Because I keep trying to tell myself positive things. I’ve tried the manifesting and the affirmations.
I know, intellectually, all the sh*t I’ve done. All the things I’m capable of. All the ways I’ve helped people.
Built a hotel. Worked for UNICEF. Helped businesses scale. Write sales copy in an hour that clients love.
But it doesn’t translate. Not into the results I want. Not into the income I need. Not into finishing my own damn product.
I don’t have a lesson here. I don’t have a framework. I don’t have “3 things you should know” or “5 mistakes I made that you can avoid.”
I have this: I’m tired. I’m scared. And I don’t know how to fix what’s wrong with me.
Part of me feels pathetic even saying this out loud. Like, why would anyone want to work with the guy who admits he hasn’t figured it out? The guy who can help everyone else but can’t help himself?
But as my daughter learned in her first grade class last year, there’s one three-letter word you can add to any “I don’t know” or “I can’t” or “I’m not sure” sentence to change your entire perspective.
Y-E-T.
I don’t know how to fix what’s wrong with me—yet. (Yes, I’ll use an em dash. No, AI didn’t write this.)
I help people. I give them clarity. I can see what to do for them.
I just can’t get myself there—yet.
And it’s frustrating in a way I don’t even have words for.
So here I am. Still showing up. Still trying.
Still building this thing even though it hasn’t worked the way I need it to —yet.
This where I am. Five years in, still figuring it out, still showing up even when I don’t know why it’s not working yet.

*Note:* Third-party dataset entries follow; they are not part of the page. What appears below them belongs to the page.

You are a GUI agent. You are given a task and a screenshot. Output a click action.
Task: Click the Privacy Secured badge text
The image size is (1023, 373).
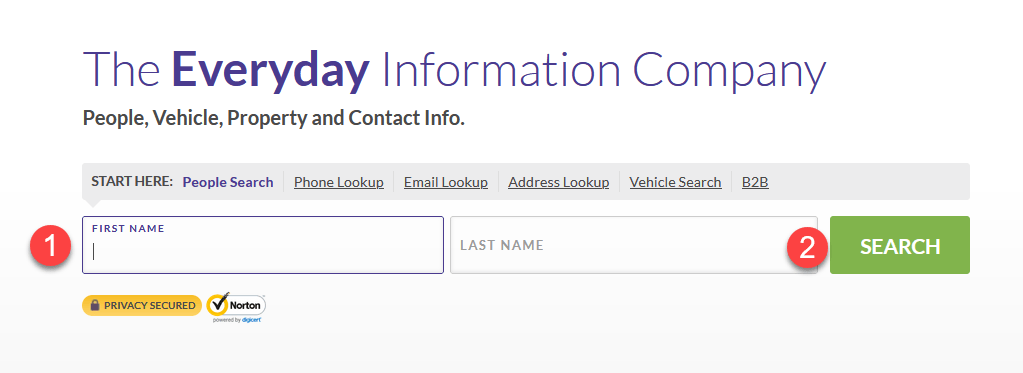click(149, 305)
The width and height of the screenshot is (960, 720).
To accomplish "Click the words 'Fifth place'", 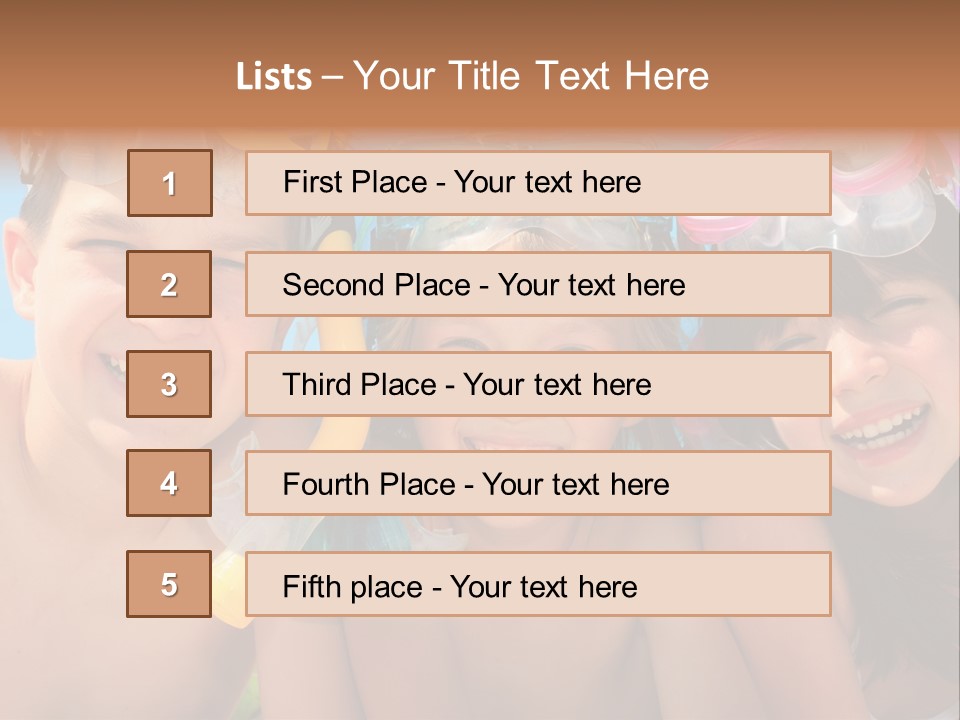I will click(353, 587).
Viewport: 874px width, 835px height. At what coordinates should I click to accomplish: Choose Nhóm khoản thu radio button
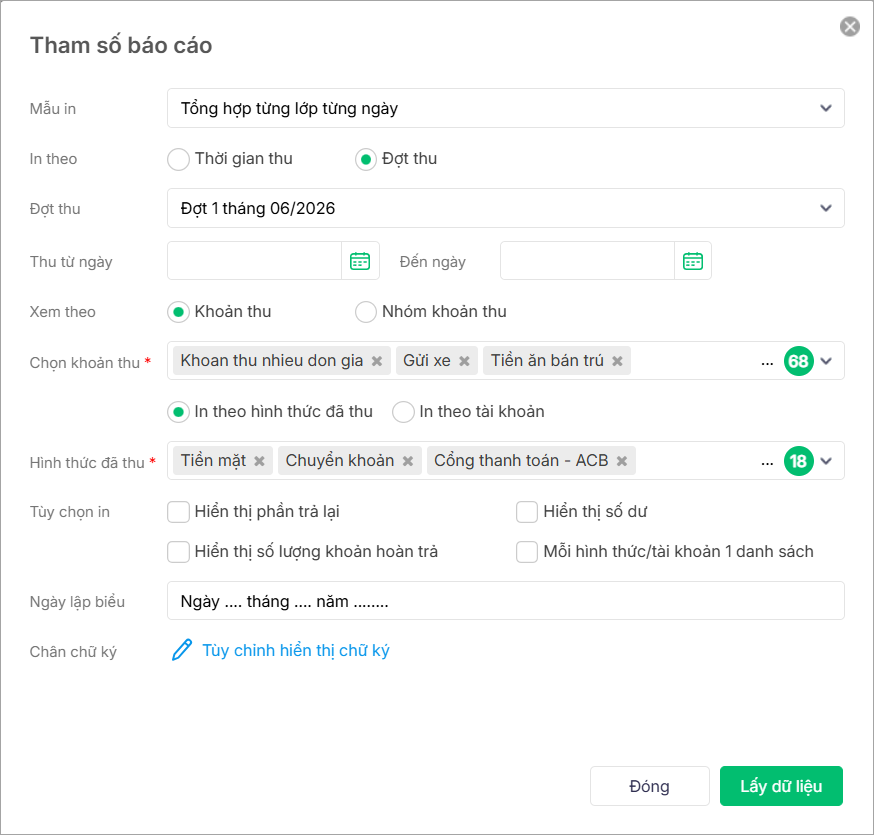point(366,312)
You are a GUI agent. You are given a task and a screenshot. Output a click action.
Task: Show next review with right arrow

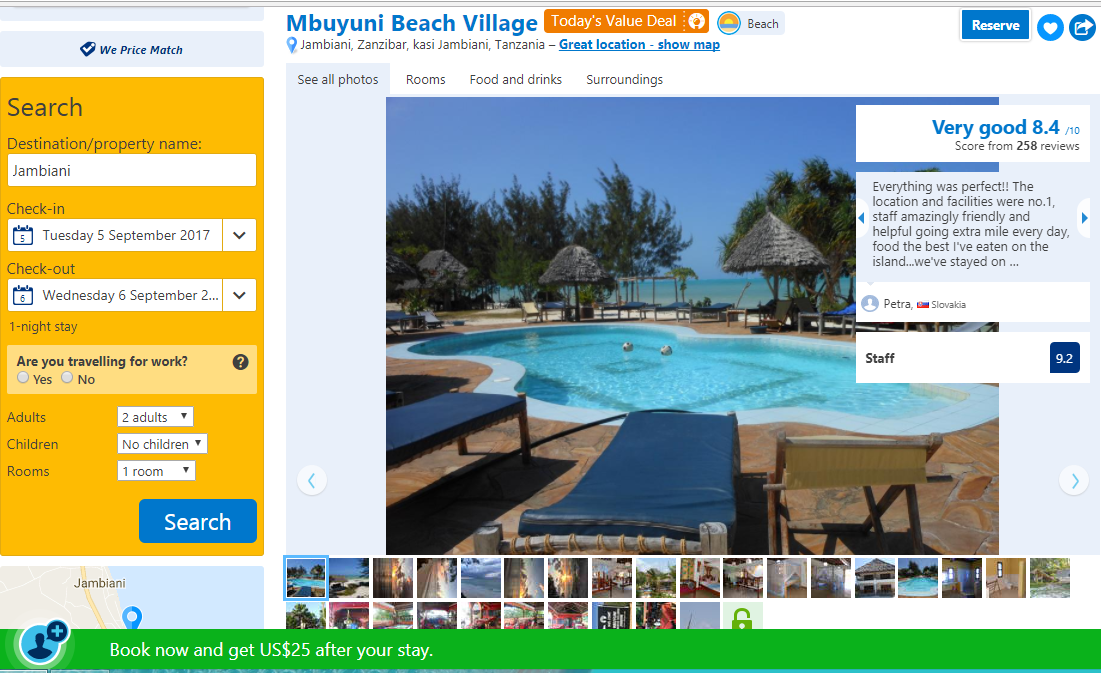coord(1084,218)
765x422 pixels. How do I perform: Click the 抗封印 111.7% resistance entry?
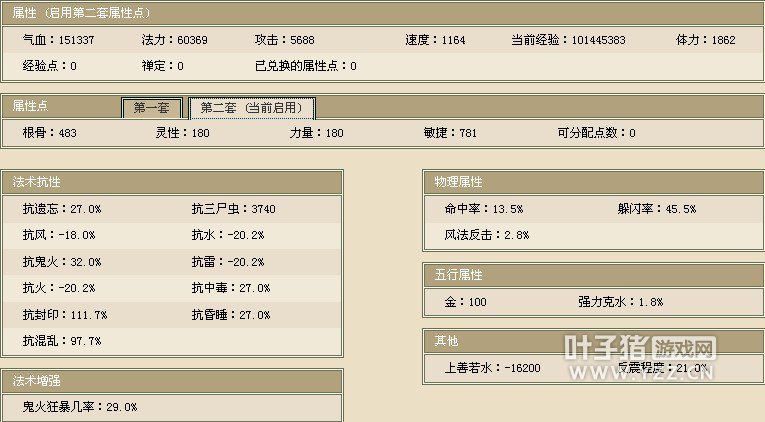tap(65, 314)
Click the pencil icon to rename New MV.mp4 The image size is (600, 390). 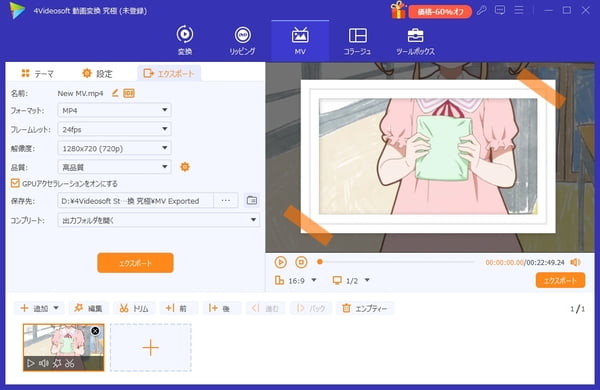coord(115,93)
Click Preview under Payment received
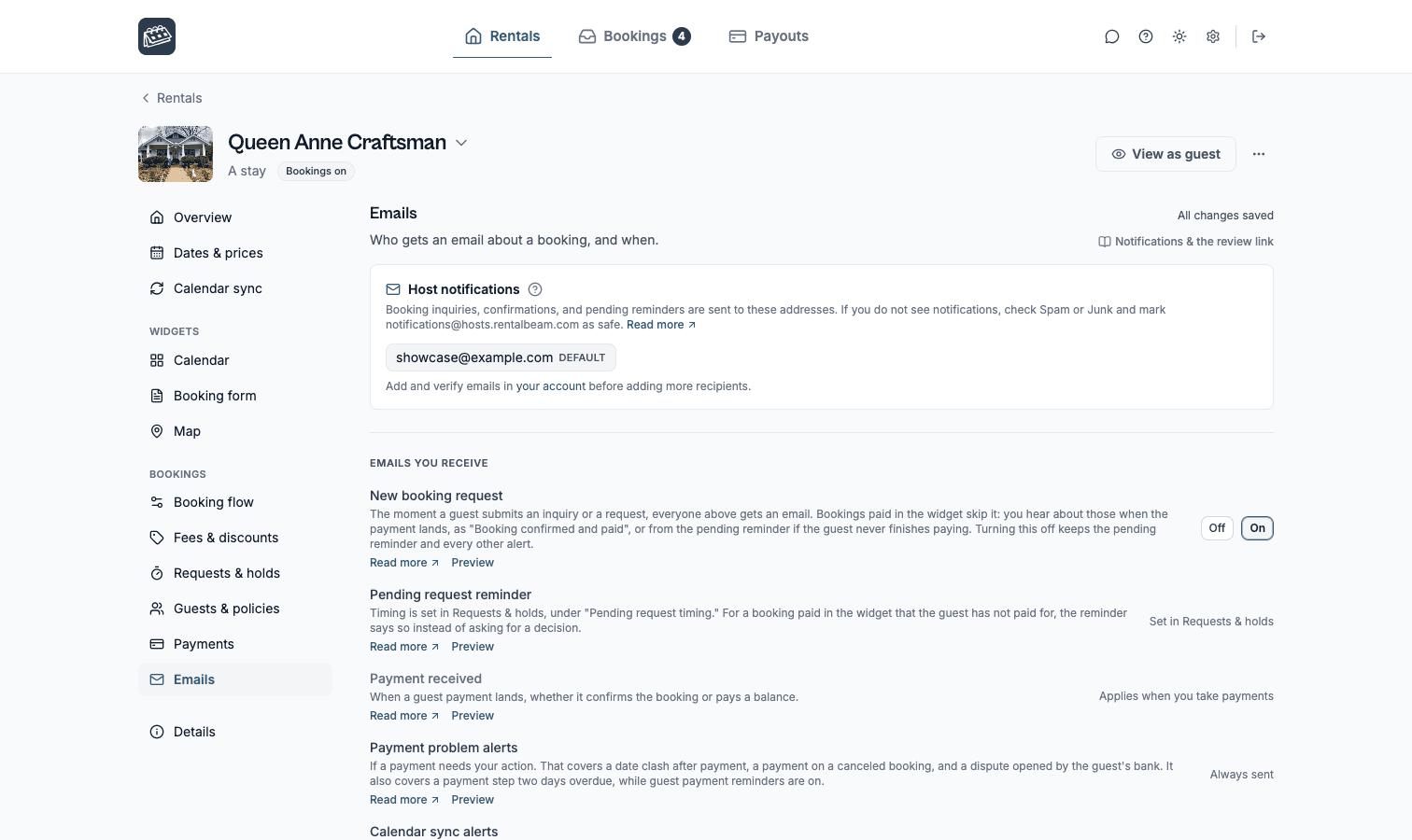The image size is (1412, 840). point(473,716)
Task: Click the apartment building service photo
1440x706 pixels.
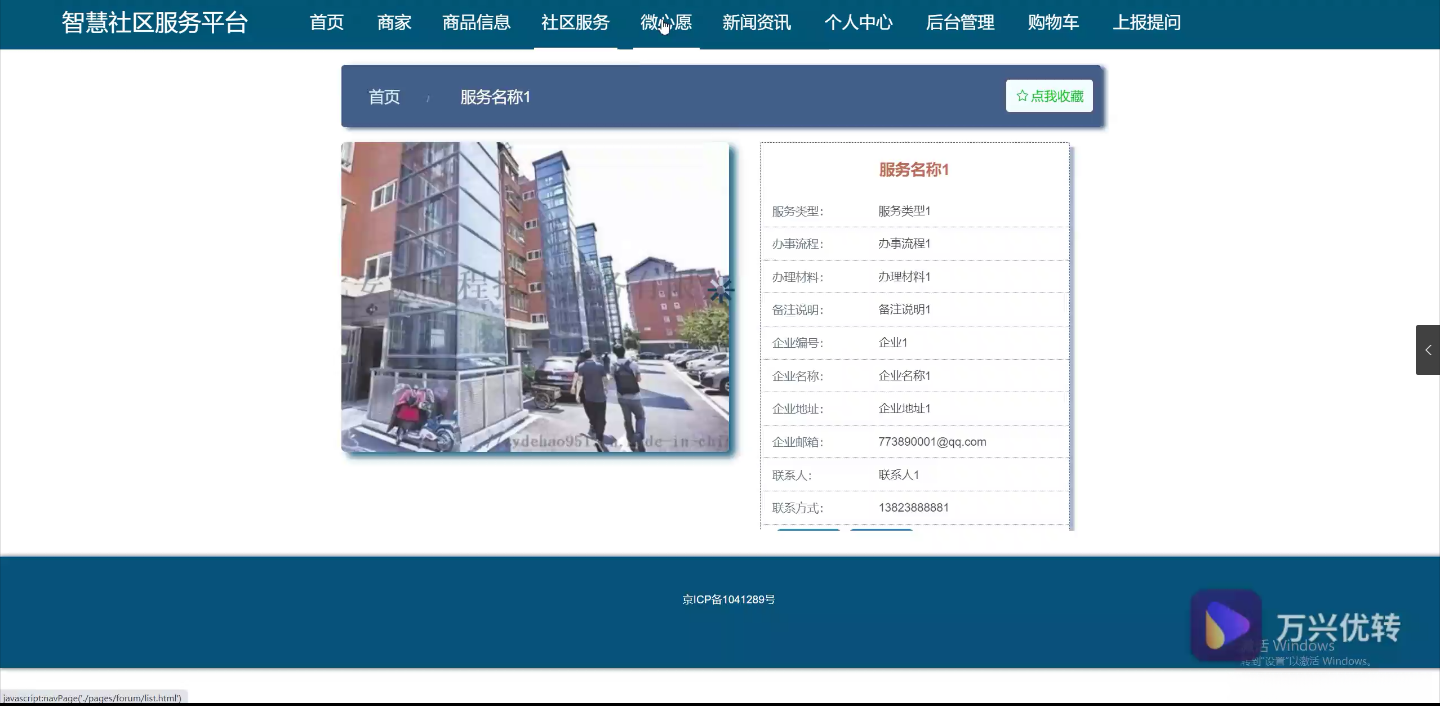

If you’ve got thoughts—or if you’re stuck in your own version of this—leave a comment, it’ll help me sleep better knowing I’m not the only one.
Is your business built for freedom or frustration? Take the 2-minute “Unscale Me” quiz to find out what’s blocking your path to a calmer, more profitable solo business—and get a clear next step to fix it.



Thanks for writing this, it clarifies a lot. It's wild how often the most brilliant minds get stuck on what seems like a simple bug in their own code. What do you think is the biggest unseen variable in your current algoritm?
This was a tough one to read as I know it was a tough one to write.
The hardest part about reading this is that I KNOW you have the goods.
I don't have answers but sometimes have marginally useful advice at times. My advice would be to dissect some of the wins you're experiencing at your "day job" and apply those to seek out your ideal client HARD.
Your work on Substack is good and it appeals to many people in many stages of their journey. Perhaps that's why it doesn't land on your ideal client as often as it should.
Make your ideal client see themselves and their problems in your solutions.
I know that's a broad strokes response, but that's what I'm telling myself because I too have solutions but I'm not selling them. That's my problem.
I'll tell you the same thing I'm telling myself - sell more! Focus on the small problems and offer solutions to those problems.
You have proven that once you're connected, you're a machine at scaling with those clients. Find a way to connect MORE and you'll be golden!